England vs Costa Rica
En un encuentro amistoso diseñado para afinar detalles tácticos, Inglaterra y Costa Rica se midieron en un duelo de contrastes estilísticos. El partido ofreció una oportunidad ideal para observar el desarrollo de las jóvenes promesas y la jerarquía de los veteranos en un escenario internacional.
Dominio Inicial y el Factor Fortuna
El 10 de junio de 2026, el conjunto inglés tomó las riendas del juego desde el pitido inicial. La insistencia tuvo recompensa temprana cuando, en el minuto 10, Declan Rice aprovechó una asistencia de Anthony Gordon para sacar un latigazo de zurda. El balón, tras rozar en un defensor, descolocó a Patrick Sequeira y se coló en la portería costarricense. Inglaterra mantuvo el asedio y estuvo a punto de ampliar la renta antes del descanso, pero un disparo de Noni Madueke se estrelló en la madera, dejando el marcador con la mínima ventaja momentánea.
El Protagonismo del VAR y la Sentencia desde los Once Metros
La tecnología jugó un papel crucial en el desarrollo del choque. Al borde del descanso, el colegiado anuló un penalti a favor de los locales tras revisar el monitor, amonestando a Anthony Gordon por simulación. Sin embargo, la redención de Gordon llegaría en la segunda mitad. En el minuto 67, una mano clara de Darril Araya dentro del área fue señalada tras una nueva revisión del VAR. El propio Anthony Gordon no perdonó desde el punto fatídico, engañando por completo al portero para poner tierra de por medio en el marcador.

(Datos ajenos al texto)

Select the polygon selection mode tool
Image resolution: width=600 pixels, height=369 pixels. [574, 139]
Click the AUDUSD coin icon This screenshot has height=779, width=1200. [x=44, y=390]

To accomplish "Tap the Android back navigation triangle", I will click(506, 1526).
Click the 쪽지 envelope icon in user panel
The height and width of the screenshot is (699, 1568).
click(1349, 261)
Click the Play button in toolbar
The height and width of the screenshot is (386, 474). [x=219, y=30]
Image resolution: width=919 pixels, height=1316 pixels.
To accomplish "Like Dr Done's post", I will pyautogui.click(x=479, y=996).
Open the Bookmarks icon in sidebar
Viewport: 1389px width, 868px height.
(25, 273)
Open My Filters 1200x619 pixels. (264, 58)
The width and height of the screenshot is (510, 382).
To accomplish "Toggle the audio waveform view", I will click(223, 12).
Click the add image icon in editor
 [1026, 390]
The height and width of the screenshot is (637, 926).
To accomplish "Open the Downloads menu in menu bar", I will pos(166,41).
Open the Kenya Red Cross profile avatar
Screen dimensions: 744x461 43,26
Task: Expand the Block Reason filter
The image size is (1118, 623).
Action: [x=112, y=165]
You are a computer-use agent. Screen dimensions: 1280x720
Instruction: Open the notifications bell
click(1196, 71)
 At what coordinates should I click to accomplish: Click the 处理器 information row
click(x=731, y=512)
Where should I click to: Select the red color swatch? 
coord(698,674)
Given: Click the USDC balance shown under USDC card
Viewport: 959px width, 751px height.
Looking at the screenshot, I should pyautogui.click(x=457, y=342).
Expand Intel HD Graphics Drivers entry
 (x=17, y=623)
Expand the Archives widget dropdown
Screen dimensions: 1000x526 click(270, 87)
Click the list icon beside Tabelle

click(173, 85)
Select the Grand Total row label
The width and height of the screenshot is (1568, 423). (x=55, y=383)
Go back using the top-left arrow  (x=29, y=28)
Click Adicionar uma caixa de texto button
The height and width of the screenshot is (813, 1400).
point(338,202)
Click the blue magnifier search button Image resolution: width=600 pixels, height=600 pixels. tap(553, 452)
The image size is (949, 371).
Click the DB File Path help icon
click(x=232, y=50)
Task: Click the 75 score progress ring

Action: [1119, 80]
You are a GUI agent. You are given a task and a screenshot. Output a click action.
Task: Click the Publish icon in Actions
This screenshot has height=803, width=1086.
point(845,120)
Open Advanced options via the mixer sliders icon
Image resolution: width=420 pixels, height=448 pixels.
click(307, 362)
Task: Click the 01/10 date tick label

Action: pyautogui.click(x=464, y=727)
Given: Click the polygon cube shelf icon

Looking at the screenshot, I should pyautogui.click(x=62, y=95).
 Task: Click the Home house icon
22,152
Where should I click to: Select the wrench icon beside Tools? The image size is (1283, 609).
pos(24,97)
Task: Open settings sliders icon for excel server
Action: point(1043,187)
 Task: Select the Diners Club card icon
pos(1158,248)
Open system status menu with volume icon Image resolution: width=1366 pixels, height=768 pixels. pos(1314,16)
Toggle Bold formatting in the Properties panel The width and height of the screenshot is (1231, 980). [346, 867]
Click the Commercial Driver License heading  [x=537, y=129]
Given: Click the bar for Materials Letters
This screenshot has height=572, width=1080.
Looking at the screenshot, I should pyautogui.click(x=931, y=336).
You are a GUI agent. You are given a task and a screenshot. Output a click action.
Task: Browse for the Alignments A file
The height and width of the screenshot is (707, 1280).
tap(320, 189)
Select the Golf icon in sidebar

Rotaciones y Cierre de Partido Impecable
Con el carrusel de cambios introducido por el cuerpo técnico inglés, incluyendo la entrada de Ollie Watkins, Bukayo Saka y Eberechi Eze, la frescura ofensiva de los 'Three Lions' no decayó. En el minuto 87, un cabezazo certero de Ollie Watkins a quemarropa sentenció el encuentro tras una gran jugada colectiva. Costa Rica se vio superada por la presión asfixiante y apenas pudo inquietar el área rival, terminando el encuentro con una posesión del 23%. El equipo de Inglaterra cerró así una actuación sólida y convincente ante su afición.